L’oasis d’Oufouss, dans la province d’Errachidia, a été le théâtre d’un violent incendie qui a causé d’importants dégâts au cœur de l’une des principales palmeraies de la région. Selon les premières estimations, plus de 1.000 palmiers ont été touchés, dont près de 600 entièrement détruits par les flammes, tandis que plusieurs centaines d’autres ont subi des dommages de gravité variable.

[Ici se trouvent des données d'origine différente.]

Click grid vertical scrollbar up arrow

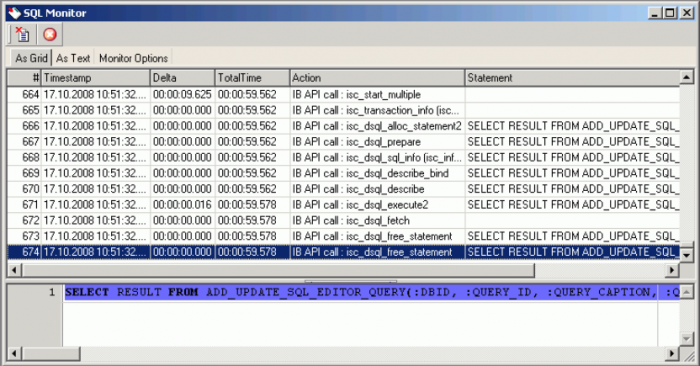(x=687, y=78)
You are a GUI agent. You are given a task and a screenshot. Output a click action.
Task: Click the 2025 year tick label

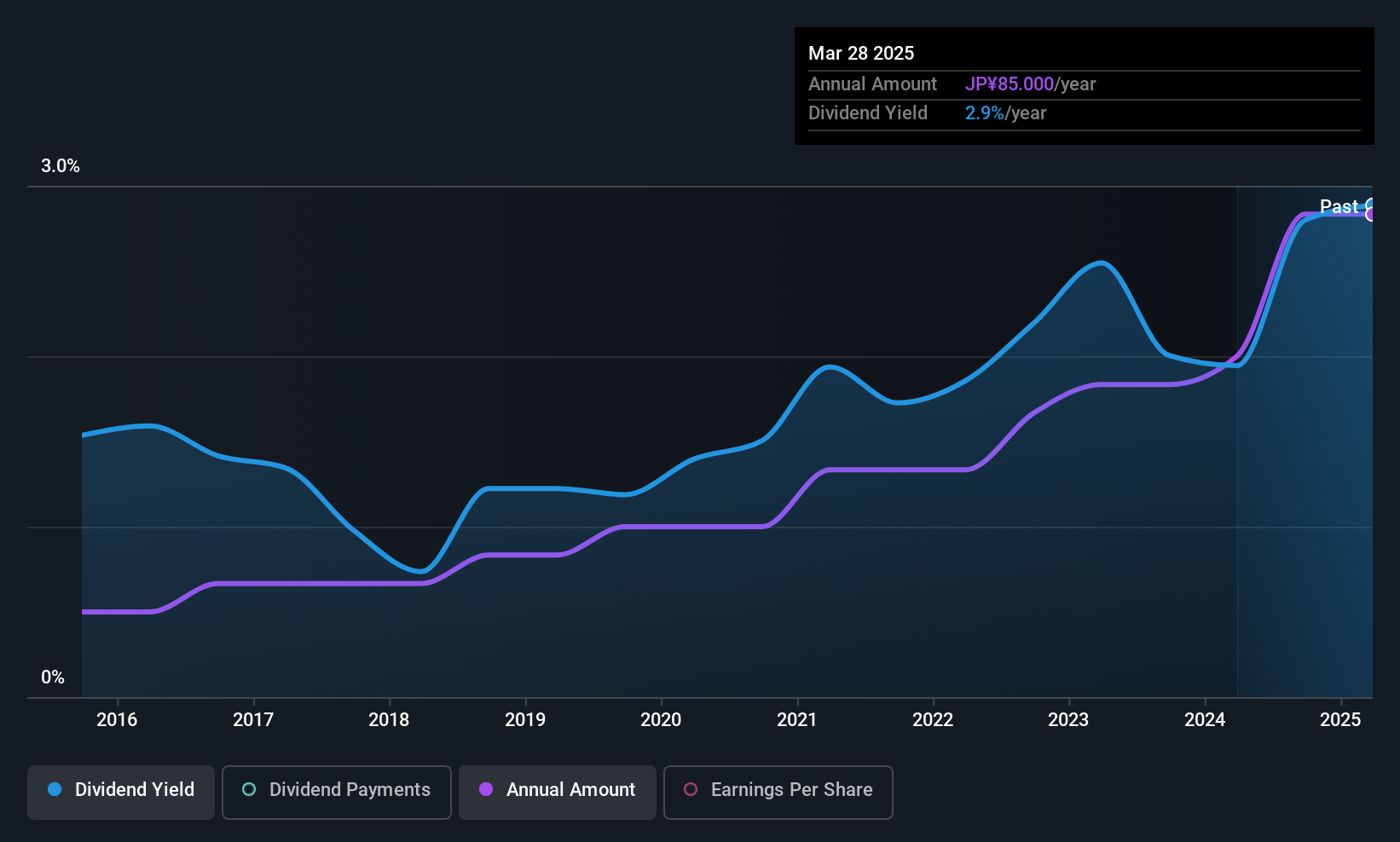coord(1340,720)
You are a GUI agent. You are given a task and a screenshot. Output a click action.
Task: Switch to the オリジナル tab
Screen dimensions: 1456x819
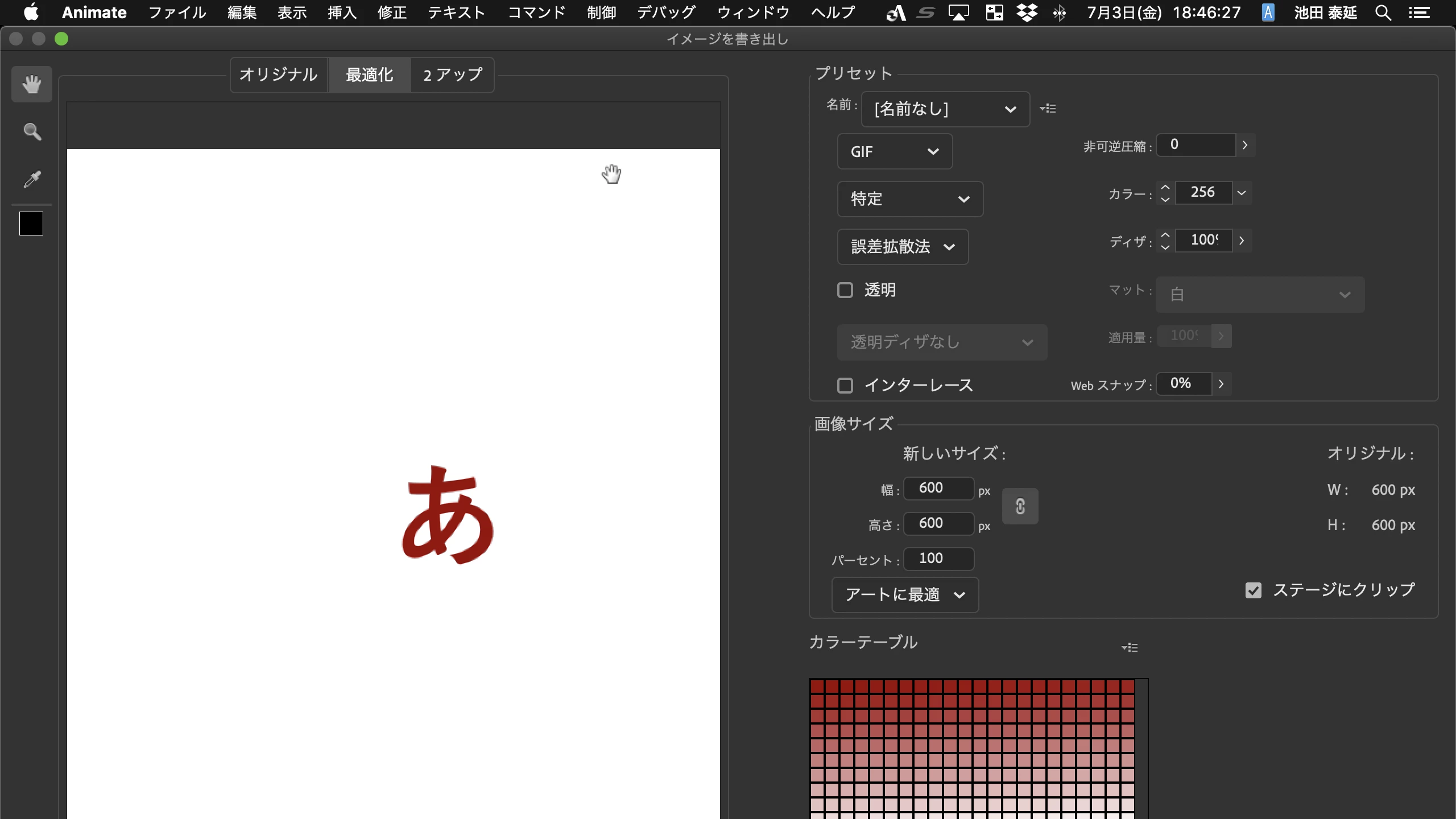(x=278, y=75)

Face à l’ampleur du sinistre, un vaste dispositif d’intervention a été déployé. Plus de 180 personnes, issues de la Protection civile, des autorités locales, de la Gendarmerie royale, de l’Agence nationale des eaux et forêts, des Forces auxiliaires et de la population locale, ont uni leurs efforts pour contenir le feu et empêcher sa propagation vers les exploitations agricoles et les habitations voisines.
Les opérations de lutte contre l’incendie se sont poursuivies durant de longues heures, jusque tard dans la soirée. Les vents violents ont fortement compliqué la tâche des équipes engagées, alimentant la progression rapide des flammes à travers la palmeraie et accélérant la destruction de nombreuses parcelles.
Au-delà des pertes enregistrées au niveau des palmiers, le feu a également endommagé plusieurs infrastructures d’irrigation traditionnelles, notamment des canaux indispensables à l’alimentation en eau des cultures. Dans une région déjà confrontée à la rareté des ressources hydriques et aux effets persistants de la sécheresse, ces dégradations représentent un nouveau défi pour les agriculteurs.
L’oasis d’Oufouss constitue un pilier de l’activité agricole locale. De nombreuses familles y tirent l’essentiel de leurs revenus grâce à la production de dattes et aux cultures associées à cet écosystème. La destruction de centaines de palmiers pourrait ainsi avoir des répercussions économiques durables sur les exploitants de la région.
Une fois l’incendie maîtrisé, les autorités ont maintenu un dispositif de surveillance afin de prévenir toute reprise des flammes, particulièrement redoutée en cette période de fortes chaleurs. Une enquête a également été ouverte pour déterminer les circonstances exactes du sinistre, dont l’origine demeure inconnue.
Ce nouvel incendie met une nouvelle fois en lumière la vulnérabilité des oasis marocaines face aux épisodes de chaleur extrême et aux incendies de végétation. Il rappelle l’urgence de renforcer les dispositifs de prévention et de protection de ces écosystèmes, essentiels au patrimoine naturel, agricole et économique des régions oasiennes du Royaume.